3. (20%) For the following optimization problems, determine whether each of
them is (1) a convex optimization problem (*); (2) an LP, (3) a QP,
(4) a QCQP, (5) a SOCP. The score you get in this section is
s = max{0, n_c - 0.25 * (n_w)^2} where n_c and n_w are the numbers of
correct answers and wrong answers (not including those left blank).
(*) Note: for an equality constraint h_1(x) = h_2(x), we assume the
equality constraint function to be h(x) = h_1(x) - h_2(x); for an
inequality constriant f_1(x) <= f_2(x), we assume the corresponding
inequality constraint function to be f(x) = f_1(x) - f_2(x).
(a) minimize (c^T)x
subject to (x_1)^2 + (x_2)^2 + ... + (x_n)^2 = 1
where c ∈ R^n.
(b) minimize 3 * x_1 + 2 * x_2 + x_3
_______________________________
subject to V(x_1)^2 + 4*(x_2)^2 + 9*(x_3)^2 <= 2 (x_1 + x_2 + x_3)
(c) minimize (x_1)^2 + (x_2)^2 + (x_3)^2
subject to x_1 + x_2 = 1
x_1 - x_2 + x_3 <= 0
(d) minimize -3 * x_1 - 4 * x_2 - 5 * x_3
subject to (x_1)^2 + (x_2)^2 + (x_3)^2 <= 1
4. (16%) We consider a robust variation of the linear program:
minimize (c^T)x
subject to Ax <= b.
We assume that only the vector c ∈ R^n is subject to errors, and the other
parameters (A ∈ R^(m*n), b ∈ R^m) are exactly known. The robust program is
defined as
minimize sup { (c^T)x }
c∈ε
subject to Ax <= b.
where ε is the set of possible vectors c.
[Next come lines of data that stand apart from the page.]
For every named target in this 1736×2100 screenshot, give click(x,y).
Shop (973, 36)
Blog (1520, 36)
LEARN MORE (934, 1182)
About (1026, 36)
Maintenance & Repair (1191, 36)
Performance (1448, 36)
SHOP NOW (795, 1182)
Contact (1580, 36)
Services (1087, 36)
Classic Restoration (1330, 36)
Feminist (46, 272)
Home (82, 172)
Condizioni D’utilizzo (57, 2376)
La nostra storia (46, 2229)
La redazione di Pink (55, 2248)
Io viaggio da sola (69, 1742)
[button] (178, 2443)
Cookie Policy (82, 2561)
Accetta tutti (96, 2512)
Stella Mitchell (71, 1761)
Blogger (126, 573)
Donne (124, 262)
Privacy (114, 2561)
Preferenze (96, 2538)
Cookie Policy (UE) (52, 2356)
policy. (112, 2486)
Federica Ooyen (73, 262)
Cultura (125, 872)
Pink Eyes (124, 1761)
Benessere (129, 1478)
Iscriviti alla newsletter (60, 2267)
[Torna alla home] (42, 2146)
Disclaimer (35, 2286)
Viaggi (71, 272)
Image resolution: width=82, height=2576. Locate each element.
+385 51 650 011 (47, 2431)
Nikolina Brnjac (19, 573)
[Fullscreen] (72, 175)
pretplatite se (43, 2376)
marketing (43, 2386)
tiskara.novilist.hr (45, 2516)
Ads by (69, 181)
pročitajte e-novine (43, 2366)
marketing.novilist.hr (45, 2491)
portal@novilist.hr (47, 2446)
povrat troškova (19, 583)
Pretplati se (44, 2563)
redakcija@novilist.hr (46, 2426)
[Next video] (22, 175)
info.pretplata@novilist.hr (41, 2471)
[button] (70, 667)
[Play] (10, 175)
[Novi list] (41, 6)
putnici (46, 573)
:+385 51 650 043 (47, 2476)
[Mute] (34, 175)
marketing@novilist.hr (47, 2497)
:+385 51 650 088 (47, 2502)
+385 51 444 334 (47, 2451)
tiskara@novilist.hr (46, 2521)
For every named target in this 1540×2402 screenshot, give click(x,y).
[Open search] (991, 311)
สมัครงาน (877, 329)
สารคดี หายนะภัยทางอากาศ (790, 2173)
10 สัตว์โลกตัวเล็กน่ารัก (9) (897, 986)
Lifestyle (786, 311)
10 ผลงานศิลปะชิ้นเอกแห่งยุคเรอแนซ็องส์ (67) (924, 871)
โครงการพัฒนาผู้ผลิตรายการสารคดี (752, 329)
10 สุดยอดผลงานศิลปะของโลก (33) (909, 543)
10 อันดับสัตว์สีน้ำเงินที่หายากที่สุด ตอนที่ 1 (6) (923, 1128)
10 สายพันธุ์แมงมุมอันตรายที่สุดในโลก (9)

For each of the following sets
ε, express the robust LP as a tractable convex problem (i.e., any of an LP,
QP, QCQP, or SOCP problem)
(a) (8%) A finite set of vectors: ε={c_1, c_2, ..., c_K}, where c_i ∈ R^n,
i = 1, ..., K.
(b) (8%) A set specified by a nominal value c_0 ∈ R^n plus a bound on the
deviation c - c_0:
ε = { c ∈ R^n | ||c-c_0||_2 <= γ}
where γ∈ R+ and c_0 ∈ R^n.
Hint. Think about epigraph and the technique of introducing slack variables.